PROVIDED ENTRIES:
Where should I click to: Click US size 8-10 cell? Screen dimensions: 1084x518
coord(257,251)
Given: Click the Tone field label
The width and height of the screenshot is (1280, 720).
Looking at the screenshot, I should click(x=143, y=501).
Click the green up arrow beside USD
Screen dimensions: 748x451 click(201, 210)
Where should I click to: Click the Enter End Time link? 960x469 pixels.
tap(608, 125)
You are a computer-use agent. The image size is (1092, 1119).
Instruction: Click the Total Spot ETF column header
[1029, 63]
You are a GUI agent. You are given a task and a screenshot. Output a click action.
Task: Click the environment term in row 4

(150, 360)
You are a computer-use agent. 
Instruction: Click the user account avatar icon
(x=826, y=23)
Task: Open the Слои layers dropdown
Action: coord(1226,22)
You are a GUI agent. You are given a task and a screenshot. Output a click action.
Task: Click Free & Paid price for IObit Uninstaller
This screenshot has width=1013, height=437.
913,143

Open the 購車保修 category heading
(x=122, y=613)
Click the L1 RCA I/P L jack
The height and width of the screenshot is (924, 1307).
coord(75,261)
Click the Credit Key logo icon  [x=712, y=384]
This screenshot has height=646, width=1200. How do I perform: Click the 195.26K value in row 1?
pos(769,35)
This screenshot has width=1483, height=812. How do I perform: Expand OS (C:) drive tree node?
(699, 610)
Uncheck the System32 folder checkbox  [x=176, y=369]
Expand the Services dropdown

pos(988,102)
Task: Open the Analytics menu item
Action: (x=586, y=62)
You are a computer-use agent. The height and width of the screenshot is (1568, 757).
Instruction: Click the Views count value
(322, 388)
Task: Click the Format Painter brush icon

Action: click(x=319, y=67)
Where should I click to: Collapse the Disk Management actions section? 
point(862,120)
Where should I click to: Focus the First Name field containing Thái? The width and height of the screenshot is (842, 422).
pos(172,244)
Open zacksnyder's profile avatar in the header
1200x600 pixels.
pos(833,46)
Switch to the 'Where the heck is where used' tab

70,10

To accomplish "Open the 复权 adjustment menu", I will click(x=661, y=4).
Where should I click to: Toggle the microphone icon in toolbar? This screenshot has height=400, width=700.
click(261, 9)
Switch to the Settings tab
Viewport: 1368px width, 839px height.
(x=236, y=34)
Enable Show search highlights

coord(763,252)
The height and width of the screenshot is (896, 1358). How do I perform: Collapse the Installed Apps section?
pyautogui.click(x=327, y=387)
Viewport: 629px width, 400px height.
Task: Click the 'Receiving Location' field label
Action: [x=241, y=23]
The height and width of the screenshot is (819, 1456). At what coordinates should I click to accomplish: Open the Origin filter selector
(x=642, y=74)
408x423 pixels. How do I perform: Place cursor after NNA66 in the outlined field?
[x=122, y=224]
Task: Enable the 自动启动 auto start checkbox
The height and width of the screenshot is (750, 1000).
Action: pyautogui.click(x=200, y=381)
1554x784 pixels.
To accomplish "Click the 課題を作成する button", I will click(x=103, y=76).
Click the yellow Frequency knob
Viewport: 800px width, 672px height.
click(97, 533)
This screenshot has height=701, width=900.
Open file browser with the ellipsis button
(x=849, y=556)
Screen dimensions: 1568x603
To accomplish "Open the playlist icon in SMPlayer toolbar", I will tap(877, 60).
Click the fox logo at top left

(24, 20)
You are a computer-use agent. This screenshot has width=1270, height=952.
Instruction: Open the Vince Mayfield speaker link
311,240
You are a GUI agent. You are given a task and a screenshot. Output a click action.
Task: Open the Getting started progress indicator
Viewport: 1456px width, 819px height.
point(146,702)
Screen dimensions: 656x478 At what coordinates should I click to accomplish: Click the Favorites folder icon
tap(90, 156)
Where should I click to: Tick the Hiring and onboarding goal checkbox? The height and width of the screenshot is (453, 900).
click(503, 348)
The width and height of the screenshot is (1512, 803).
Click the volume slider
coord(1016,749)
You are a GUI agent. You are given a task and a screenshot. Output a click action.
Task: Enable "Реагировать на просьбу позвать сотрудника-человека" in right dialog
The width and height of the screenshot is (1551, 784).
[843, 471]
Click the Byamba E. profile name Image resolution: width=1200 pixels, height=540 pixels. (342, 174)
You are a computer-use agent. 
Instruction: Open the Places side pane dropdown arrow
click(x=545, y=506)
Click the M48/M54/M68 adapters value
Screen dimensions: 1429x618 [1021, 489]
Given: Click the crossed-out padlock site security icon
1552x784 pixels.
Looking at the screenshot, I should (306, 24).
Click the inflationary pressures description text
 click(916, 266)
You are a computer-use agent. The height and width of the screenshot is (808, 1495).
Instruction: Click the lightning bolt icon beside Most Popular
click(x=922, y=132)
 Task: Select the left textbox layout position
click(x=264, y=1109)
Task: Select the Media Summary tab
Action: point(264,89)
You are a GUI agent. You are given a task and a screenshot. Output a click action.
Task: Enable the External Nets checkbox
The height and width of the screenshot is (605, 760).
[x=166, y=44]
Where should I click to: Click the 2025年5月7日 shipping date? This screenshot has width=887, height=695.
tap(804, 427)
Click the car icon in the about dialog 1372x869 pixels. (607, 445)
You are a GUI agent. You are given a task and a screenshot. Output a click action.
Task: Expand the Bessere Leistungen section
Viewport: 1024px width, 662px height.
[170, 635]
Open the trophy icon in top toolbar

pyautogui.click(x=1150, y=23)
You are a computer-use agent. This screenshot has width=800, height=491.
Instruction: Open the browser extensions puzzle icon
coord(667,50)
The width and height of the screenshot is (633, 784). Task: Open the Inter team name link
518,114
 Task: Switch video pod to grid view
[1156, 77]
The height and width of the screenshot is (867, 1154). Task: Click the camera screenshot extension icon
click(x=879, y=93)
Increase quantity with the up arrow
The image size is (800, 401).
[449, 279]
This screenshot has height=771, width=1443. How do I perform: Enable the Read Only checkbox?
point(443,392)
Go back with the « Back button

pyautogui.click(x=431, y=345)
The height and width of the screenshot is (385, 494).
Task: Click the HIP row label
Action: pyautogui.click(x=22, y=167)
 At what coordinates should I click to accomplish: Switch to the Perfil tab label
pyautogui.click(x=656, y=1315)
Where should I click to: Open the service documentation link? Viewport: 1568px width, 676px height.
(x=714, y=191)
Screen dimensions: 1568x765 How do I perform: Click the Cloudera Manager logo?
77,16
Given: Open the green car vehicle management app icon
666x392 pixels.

PROBLEM TO WORK ON: Change "computer-use agent" to "desktop agent" in the stretch of rows from the start through the line containing "click(261, 9)", and reproduce that stretch with nothing else altered.

PROBLEM SOLUTION:
Where should I click to: Click US size 8-10 cell? Screen dimensions: 1084x518
coord(257,251)
Given: Click the Tone field label
The width and height of the screenshot is (1280, 720).
Looking at the screenshot, I should click(x=143, y=501).
Click the green up arrow beside USD
Screen dimensions: 748x451 click(201, 210)
Where should I click to: Click the Enter End Time link? 960x469 pixels.
tap(608, 125)
You are a desktop agent. The image size is (1092, 1119).
Instruction: Click the Total Spot ETF column header
[1029, 63]
You are a GUI agent. You are given a task and a screenshot. Output a click action.
Task: Click the environment term in row 4

(150, 360)
You are a desktop agent. 
Instruction: Click the user account avatar icon
(x=826, y=23)
Task: Open the Слои layers dropdown
Action: coord(1226,22)
You are a GUI agent. You are given a task and a screenshot. Output a click action.
Task: Click Free & Paid price for IObit Uninstaller
This screenshot has width=1013, height=437.
913,143

Open the 購車保修 category heading
(x=122, y=613)
Click the L1 RCA I/P L jack
The height and width of the screenshot is (924, 1307).
coord(75,261)
Click the Credit Key logo icon  [x=712, y=384]
This screenshot has height=646, width=1200. How do I perform: Click the 195.26K value in row 1?
pos(769,35)
This screenshot has width=1483, height=812. How do I perform: Expand OS (C:) drive tree node?
(699, 610)
Uncheck the System32 folder checkbox  [x=176, y=369]
Expand the Services dropdown

pos(988,102)
Task: Open the Analytics menu item
Action: (x=586, y=62)
You are a desktop agent. The height and width of the screenshot is (1568, 757).
Instruction: Click the Views count value
(322, 388)
Task: Click the Format Painter brush icon

Action: click(x=319, y=67)
Where should I click to: Collapse the Disk Management actions section? 
point(862,120)
Where should I click to: Focus the First Name field containing Thái? The width and height of the screenshot is (842, 422).
pos(172,244)
Open zacksnyder's profile avatar in the header
1200x600 pixels.
pos(833,46)
Switch to the 'Where the heck is where used' tab

70,10

To accomplish "Open the 复权 adjustment menu", I will click(x=661, y=4).
Where should I click to: Toggle the microphone icon in toolbar? This screenshot has height=400, width=700.
click(261, 9)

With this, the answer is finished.